**Assignment**: Extend the robots.txt patterns recipe below, starting right after its final sentence.

Recipe

robots.txt Patterns

Control crawler access with precision — from open-door indexing to surgical disallow rules.

Allow Everything

The simplest policy. Every bot can crawl every path.

User-agent: *
Allow: /

Disallow Everything

Block all compliant crawlers from the entire site.

User-agent: *
Disallow: /

Target Specific Bots

Block GPTBot while allowing Googlebot. Rules cascade — the most specific User-agent match wins.

User-agent: GPTBot
Disallow: /

User-agent: Googlebot
Allow: /

User-agent: *
Disallow: /admin
Disallow: /api

Sitemap + Crawl-Delay

Point crawlers to your sitemap and throttle polite bots.

**Dataset entries**:
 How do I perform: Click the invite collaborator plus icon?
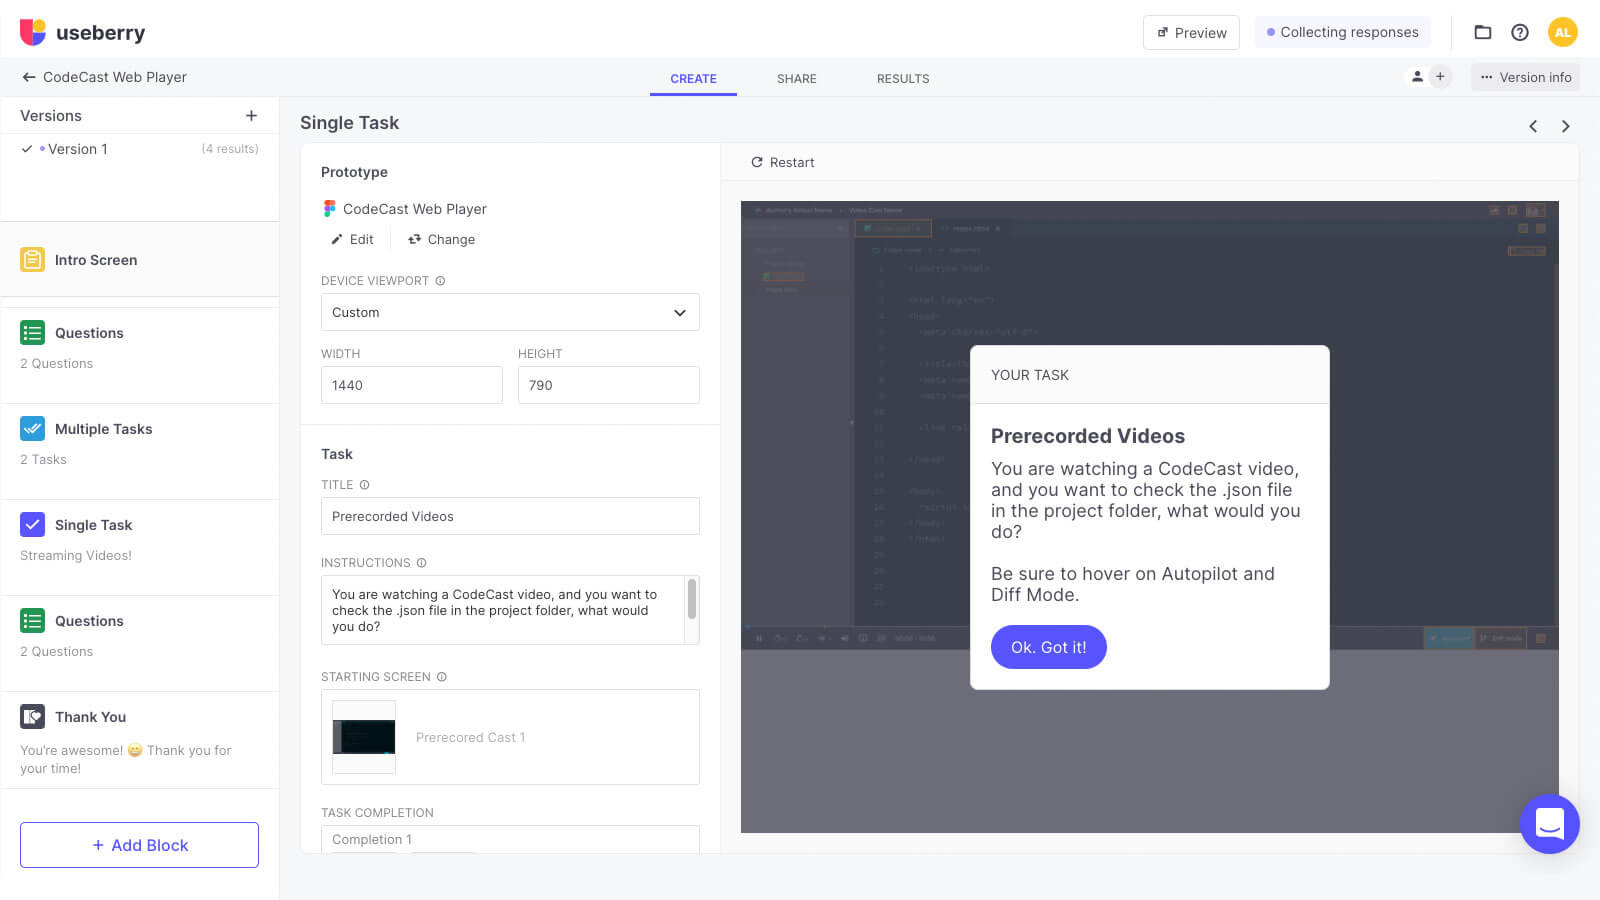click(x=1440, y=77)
...
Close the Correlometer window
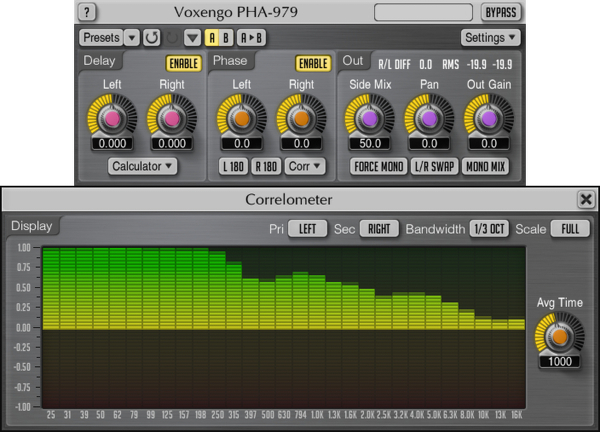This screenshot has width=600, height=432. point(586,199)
==
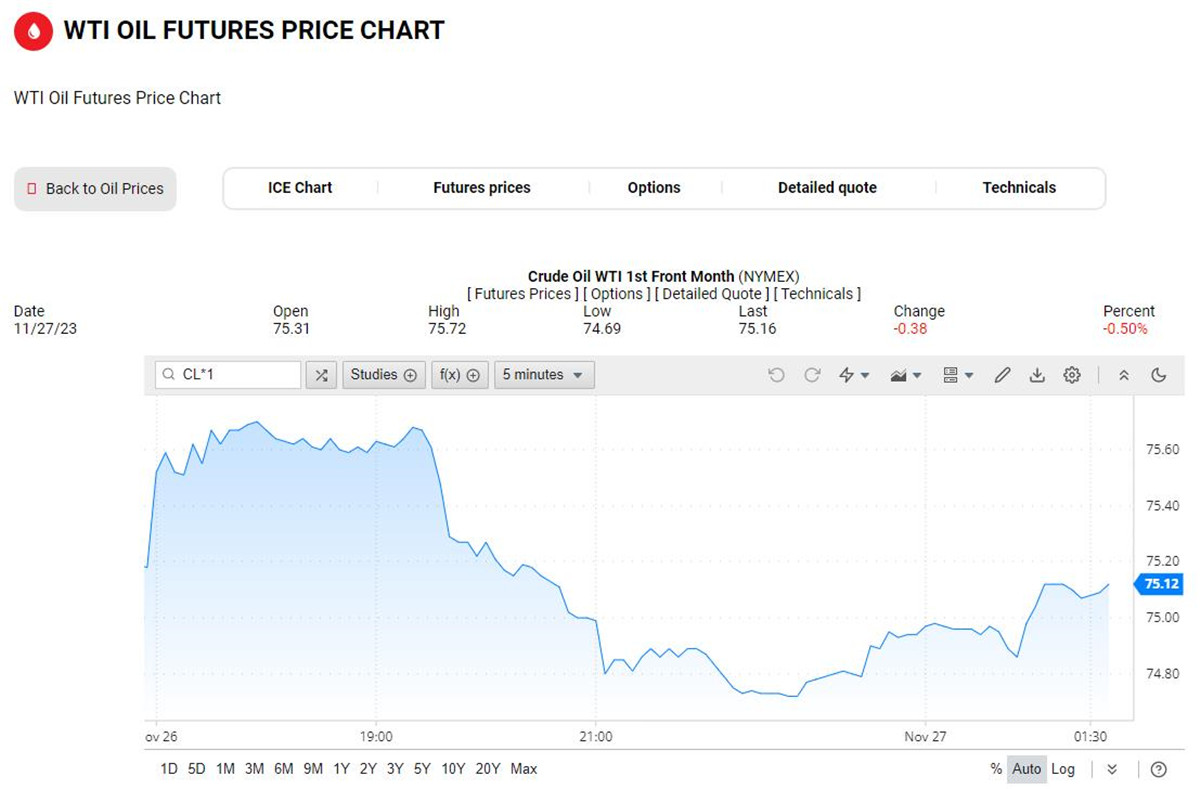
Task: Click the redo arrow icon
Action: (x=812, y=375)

**Written response**:
User-agent: *
Disallow: /checkout
Disallow: /account
Crawl-delay: 10

Sitemap: https://yoursite.com/sitemap.xml

Wildcard & Path Matching

Use * for any sequence and $ for end-of-URL anchoring.

User-agent: *
Disallow: /*.pdf$
Disallow: /tmp/*
Disallow: /search?*

Pro tip: Place robots.txt at the root of your domain. Crawlers fetch it first — no redirects, no auth walls. Test with Google Search Console or Bing Webmaster Tools before deploying.